'Outsider in the family'
Oil on canvas, 70 x 50 cm
Signed: below left 'buyck'
Harry Buyck (1928)
In this painting by the Antwerp artist Harry Buyck we instantly fell in love. The chubby daughter, only dressed in hat and necklace, stays prominently in the foreground. In her
nakedness she isn't erotic at all, but looks more like a polar bear you might want to cuddle. Undeniably she is an outsider, the 'black sheep'. Her father, mother or sister dear
don't know how to handle this scion of the family. Is her lifestyle excessive, does she have eccentric ideas or is she just leading another, contemporary life, that neither the
previous generation nor by her sister is understood? The painter, who hates a narrow-minded bourgeois way of life, leaves it open; the viewer personally may fill that.
The colorful canvases of Harry Buyck have a unique, expressionistic style and are therefore from a distance recognizable. The distorted, somewhat woody figures, are usually displayed
in a fiery color palette, demand your attention. Often he denounces something or provocates, but almost always there is an undertone of deep concern hidden in his paintings.

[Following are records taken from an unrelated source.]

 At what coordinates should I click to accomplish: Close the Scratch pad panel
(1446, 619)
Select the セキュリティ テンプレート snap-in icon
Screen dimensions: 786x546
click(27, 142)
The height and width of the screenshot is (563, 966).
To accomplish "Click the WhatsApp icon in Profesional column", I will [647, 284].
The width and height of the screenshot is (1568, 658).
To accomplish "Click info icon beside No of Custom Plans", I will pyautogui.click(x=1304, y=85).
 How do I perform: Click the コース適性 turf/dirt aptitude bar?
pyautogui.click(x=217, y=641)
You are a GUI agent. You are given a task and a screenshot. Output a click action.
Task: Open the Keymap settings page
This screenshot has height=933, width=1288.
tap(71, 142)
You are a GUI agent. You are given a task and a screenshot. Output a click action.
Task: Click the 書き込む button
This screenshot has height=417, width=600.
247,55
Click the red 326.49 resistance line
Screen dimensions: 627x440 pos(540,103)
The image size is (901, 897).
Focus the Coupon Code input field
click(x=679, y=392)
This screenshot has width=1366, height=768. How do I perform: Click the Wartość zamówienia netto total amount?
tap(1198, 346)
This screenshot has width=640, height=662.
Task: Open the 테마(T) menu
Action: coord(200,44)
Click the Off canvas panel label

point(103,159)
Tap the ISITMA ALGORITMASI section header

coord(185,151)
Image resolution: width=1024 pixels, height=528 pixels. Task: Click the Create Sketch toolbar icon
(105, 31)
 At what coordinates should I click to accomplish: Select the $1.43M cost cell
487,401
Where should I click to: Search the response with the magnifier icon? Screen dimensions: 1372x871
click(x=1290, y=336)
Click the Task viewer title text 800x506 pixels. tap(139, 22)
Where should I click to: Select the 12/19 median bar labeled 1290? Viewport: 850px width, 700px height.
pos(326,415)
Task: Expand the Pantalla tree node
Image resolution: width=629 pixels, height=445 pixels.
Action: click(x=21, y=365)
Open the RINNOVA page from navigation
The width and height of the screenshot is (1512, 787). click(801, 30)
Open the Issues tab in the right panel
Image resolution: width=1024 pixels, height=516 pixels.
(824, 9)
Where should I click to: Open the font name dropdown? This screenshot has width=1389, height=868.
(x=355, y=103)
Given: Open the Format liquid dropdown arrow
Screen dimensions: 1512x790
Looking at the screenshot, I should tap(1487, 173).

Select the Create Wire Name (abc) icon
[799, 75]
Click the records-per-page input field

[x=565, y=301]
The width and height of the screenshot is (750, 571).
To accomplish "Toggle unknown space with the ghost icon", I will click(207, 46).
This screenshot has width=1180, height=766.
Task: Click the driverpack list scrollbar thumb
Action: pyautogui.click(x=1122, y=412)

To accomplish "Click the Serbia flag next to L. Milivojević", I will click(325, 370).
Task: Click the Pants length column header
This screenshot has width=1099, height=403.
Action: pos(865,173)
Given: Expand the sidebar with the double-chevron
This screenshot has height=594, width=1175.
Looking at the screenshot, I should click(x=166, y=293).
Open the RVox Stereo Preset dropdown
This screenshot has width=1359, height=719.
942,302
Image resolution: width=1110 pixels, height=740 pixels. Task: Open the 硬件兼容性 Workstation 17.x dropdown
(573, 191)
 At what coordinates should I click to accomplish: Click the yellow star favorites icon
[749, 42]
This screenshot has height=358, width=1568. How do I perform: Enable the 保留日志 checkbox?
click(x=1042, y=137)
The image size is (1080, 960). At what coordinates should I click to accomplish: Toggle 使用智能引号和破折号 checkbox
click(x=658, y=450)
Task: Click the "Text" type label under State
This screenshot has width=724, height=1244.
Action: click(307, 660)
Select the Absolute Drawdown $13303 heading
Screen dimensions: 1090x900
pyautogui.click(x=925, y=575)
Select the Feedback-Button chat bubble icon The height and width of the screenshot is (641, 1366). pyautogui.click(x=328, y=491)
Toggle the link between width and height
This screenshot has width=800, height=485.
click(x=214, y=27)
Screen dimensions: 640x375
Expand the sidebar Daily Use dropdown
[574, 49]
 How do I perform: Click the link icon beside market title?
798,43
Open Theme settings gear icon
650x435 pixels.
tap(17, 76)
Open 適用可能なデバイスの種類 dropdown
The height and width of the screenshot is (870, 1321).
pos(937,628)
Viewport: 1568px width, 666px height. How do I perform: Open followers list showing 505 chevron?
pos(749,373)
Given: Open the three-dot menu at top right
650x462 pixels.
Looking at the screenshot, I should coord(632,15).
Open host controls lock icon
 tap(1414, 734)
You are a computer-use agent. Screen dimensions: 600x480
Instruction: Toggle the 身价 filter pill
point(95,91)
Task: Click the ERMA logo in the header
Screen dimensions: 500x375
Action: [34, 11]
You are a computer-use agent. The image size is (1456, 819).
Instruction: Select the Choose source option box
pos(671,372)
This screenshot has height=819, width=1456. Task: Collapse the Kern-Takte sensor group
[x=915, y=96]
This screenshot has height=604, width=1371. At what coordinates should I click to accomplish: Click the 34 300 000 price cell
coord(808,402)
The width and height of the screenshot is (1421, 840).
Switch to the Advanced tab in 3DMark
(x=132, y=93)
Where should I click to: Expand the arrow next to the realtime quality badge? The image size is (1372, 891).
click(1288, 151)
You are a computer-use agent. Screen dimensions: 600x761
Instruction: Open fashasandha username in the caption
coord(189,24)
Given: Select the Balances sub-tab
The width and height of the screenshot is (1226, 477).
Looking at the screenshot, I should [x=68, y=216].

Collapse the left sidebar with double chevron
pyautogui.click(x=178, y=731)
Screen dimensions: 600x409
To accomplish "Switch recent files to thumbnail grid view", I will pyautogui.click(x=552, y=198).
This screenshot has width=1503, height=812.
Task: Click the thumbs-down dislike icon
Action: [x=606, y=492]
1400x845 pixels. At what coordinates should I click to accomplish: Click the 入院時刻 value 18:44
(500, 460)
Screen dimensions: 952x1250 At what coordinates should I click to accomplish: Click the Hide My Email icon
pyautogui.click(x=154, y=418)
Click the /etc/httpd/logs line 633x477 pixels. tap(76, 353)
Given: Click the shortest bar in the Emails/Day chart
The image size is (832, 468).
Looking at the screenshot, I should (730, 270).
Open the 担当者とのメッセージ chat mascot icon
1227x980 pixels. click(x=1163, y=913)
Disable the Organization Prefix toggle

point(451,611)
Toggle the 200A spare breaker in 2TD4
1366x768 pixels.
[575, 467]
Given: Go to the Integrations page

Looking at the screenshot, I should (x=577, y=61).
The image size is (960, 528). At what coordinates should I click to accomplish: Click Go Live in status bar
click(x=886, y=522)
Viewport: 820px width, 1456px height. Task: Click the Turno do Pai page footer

Harry Buyck is a filibuster. Initially he was a merchant navy officer and he sailed the seven seas, but after a while he stays ashore. In Ghent he begins the artists café
'The Dragon' but his desire for freedom makes him unfit for business. He enrols at the Royal Academy of Fine Arts in Ghent, where his thorough craftsmanship as an art painter
has grown. Since 1963 he has dozens of solo exhibitions and wins prestigious art prizes. He also coaches young talented artists and organizes, with others, numerous successful
art events.
His greatest strength is the way he captures on canvas the relationship between people in their own environment in a critical, ironic and passionate way so that it evokes emotions.
Is not that exactly what art is supposed to be, supposed to do?!